En un seul jour, un utilisateur de ChatGPT pourrait créer assez de contenu pour remplir un site internet sur les fondements des placements. Le programme pourrait discuter des mérites et des risques de chaque catégorie d’actifs, expliquer la différence entre les fonds communs et les fonds de couverture ou la manière dont les comptables calculent la valeur d’actifs nets. Une autre utilisation pourrait être d’ordre pédagogique. Si les écoliers ou les étudiants apprenaient quelques douzaines de réponses à partir de ChatGPT, ils obtiendraient leur diplôme et ils en sauraient beaucoup plus sur les placements.
Analyses existantes
Mais où le tout devient intéressant, c’est lorsque l’on demande à ChatGPT de ne pas se limiter à décrire mécaniquement le pour et le contre d’une situation donnée, mais plutôt de faire valoir un argument conventionnel.
Le programme s’en tire souvent bien. Par exemple, il a réagi de façon splendide à la question «La synchronisation du marché est-elle efficace?»
Après avoir défini ce qu’était la synchronisation du marché, ChatGPT a écrit : «Bien que l’on puisse être tenté de synchroniser le marché, ce n’est habituellement pas une stratégie fiable, et il est difficile de l’appliquer avec succès sur le long terme.» En plein dans le mille.
Cette affirmation était ensuite défendue par trois points pertinents, et le texte concluait en plaidant pour l’investissement à long terme plutôt que des transactions tactiques. Je n’aurais pas fait mieux.

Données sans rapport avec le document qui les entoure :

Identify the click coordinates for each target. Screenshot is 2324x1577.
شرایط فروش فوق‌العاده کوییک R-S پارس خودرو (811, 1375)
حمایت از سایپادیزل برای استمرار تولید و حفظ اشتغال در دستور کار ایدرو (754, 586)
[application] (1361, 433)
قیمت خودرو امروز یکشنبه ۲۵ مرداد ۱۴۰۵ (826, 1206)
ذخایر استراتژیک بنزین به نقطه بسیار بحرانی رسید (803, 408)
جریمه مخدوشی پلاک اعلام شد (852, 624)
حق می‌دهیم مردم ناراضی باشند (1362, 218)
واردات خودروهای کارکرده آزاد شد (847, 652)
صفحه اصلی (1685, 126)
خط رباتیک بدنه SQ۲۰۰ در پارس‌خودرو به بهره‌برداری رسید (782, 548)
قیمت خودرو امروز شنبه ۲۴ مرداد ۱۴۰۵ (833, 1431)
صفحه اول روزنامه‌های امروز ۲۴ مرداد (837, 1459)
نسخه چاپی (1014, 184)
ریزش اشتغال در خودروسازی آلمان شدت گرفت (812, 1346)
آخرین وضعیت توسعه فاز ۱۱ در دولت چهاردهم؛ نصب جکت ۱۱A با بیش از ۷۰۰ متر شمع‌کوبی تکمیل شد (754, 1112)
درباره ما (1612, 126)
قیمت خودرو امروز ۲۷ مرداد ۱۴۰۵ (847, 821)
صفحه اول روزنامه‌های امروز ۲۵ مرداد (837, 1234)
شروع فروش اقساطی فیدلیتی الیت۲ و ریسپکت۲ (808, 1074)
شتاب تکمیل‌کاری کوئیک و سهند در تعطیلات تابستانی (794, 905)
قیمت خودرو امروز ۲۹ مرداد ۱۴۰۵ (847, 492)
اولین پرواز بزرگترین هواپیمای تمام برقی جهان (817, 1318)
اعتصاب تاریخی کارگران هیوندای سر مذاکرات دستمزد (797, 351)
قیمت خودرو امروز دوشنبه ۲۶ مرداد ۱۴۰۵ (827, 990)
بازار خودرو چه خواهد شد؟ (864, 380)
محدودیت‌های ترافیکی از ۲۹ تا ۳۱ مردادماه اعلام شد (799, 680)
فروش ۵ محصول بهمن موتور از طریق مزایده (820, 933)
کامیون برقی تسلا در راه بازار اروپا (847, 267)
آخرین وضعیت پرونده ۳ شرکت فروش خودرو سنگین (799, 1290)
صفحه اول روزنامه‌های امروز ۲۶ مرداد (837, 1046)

Le programme s’en est tout aussi bien tiré avec les questions «Les fonds alternatifs liquides sont-ils une bonne chose?» et «Les fonds de couverture couvrent-ils vraiment?»
Toutefois, quand je lui ai demandé si les sociétés d’acquisition à vocation spécifique (SAVS) étaient des placements solides, ChatGPT a manqué l’argument le plus solide, à savoir que les conditions de leur contrat favorisaient leurs promoteurs institutionnels et pas leurs acheteurs particuliers.
Ce n’est que lorsque j’ai reformulé la question en disant : «Les SAVS sont-ils des instruments par lesquels Wall Street peut soutirer de l’argent à des investisseurs naïfs de milieux ordinaires?» que le programme a mieux traité ce sujet.
Une analyse qui demande au lecteur de répondre à une question qui guide l’argumentaire n’est pas vraiment une analyse. Mais il y a eu pire, comme la réponse de ChatGPT à la question «Jack Bogle (fondateur de Vanguard) aimait-il les fonds négociés en bourse? (FNB)»
Décidant que tous les promoteurs de fonds indiciels aimaient les FNB, ChatGPT a imaginé un monde où M. Bogle n’était pas seulement un «ardent partisan» de ces fonds, mais où il avait également «joué un rôle décisif dans leur développement».
Que nenni ! Il est bien connu que M. Bogle détestait à la fois l’invention des FNB et leur place dans les affaires de Vanguard. (ChatGPT dit aussi incorrectement que M. Bogle recommandait la diversification internationale.)
L’avenir
Comme d’autres l’ont prouvé en faisant des recherches sur d’autres sujets, ChatGPT a la fâcheuse habitude d’inventer des faits quand il y est poussé. Par conséquent, je donnerais à ChatGPT une mention «passable» pour sa capacité à rédiger des analyses à partir d’arguments existants. Sa logique est en général assez solide, quoiqu’incomplète, et attention aux détails !
Assurément, si ChatGPT doit améliorer la littératie financière, ses coquilles factuelles doivent être soit évitéesvou corrigées (par les créateurs du programme). Mais ces problèmes ne me semblent pas insurmontables. La version actuelle de ChatGPT, après tout, n’est qu’un début.